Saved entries
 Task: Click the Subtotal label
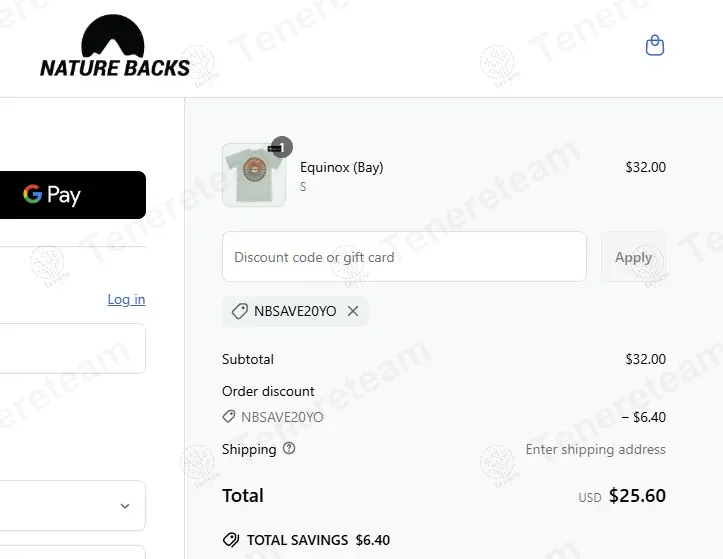pos(248,359)
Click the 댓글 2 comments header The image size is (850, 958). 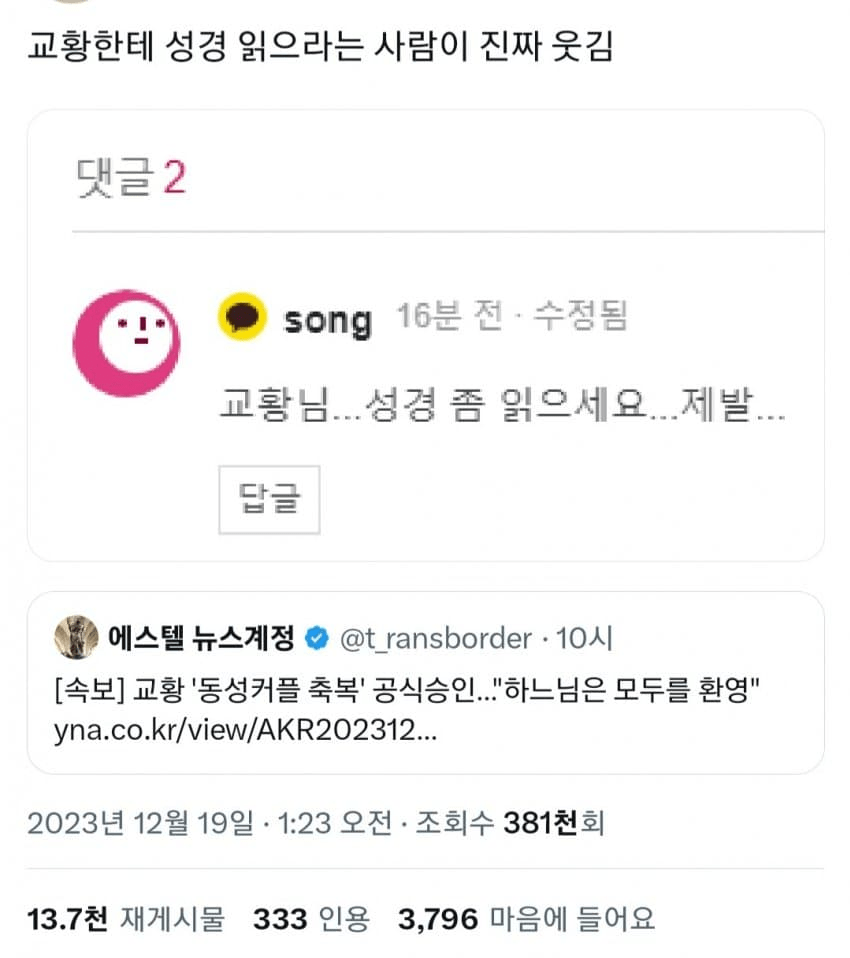point(131,179)
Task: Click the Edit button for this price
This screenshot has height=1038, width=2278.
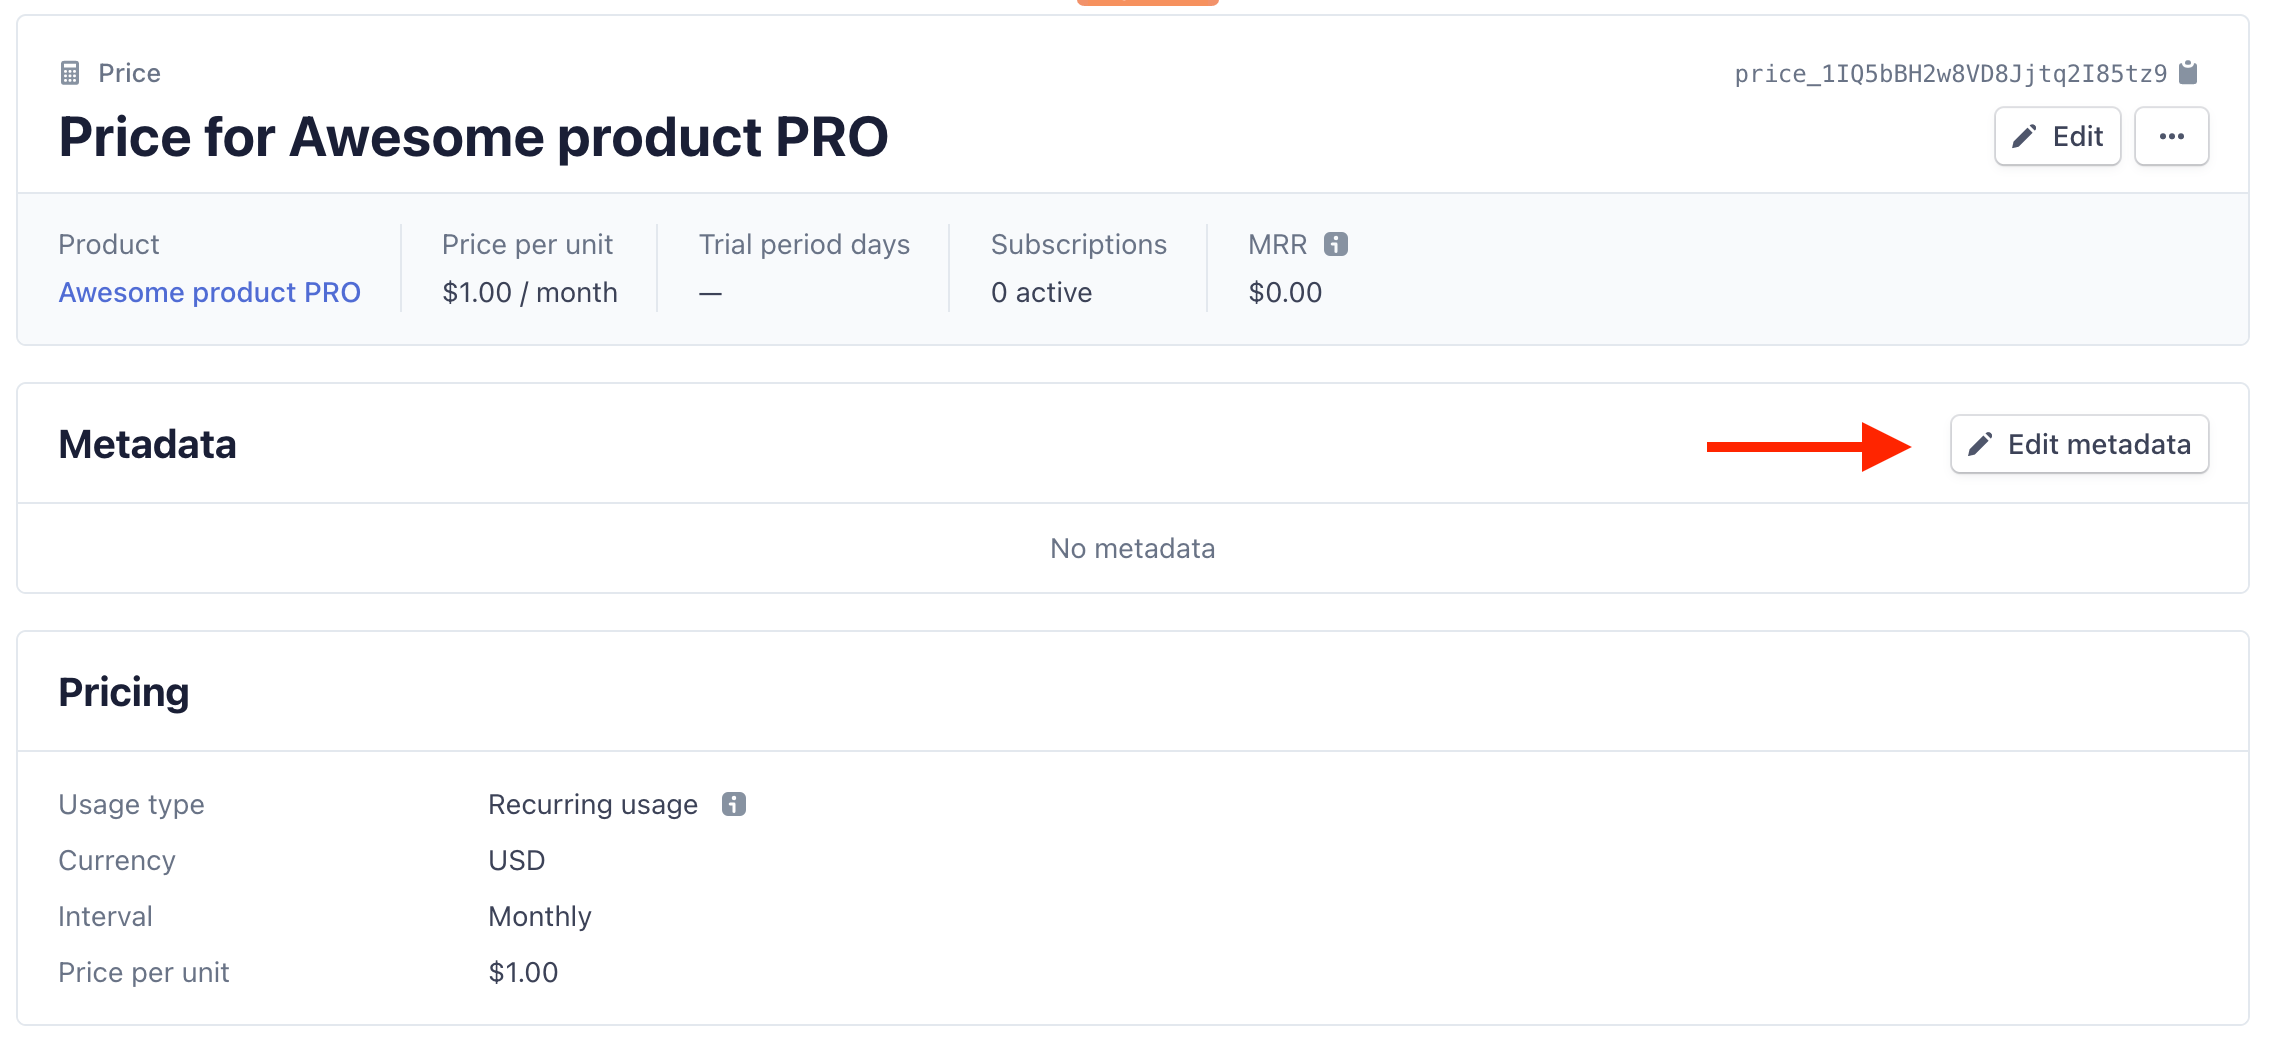Action: coord(2057,136)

## EXERCISE REQUIREMENTS
Leave out every picture, and write out exactly the lines from the one with "Task: Click the Edit button for this price" through the end of the records above, both ends included.

## TASK SOLUTION
Task: Click the Edit button for this price
This screenshot has height=1038, width=2278.
Action: coord(2057,136)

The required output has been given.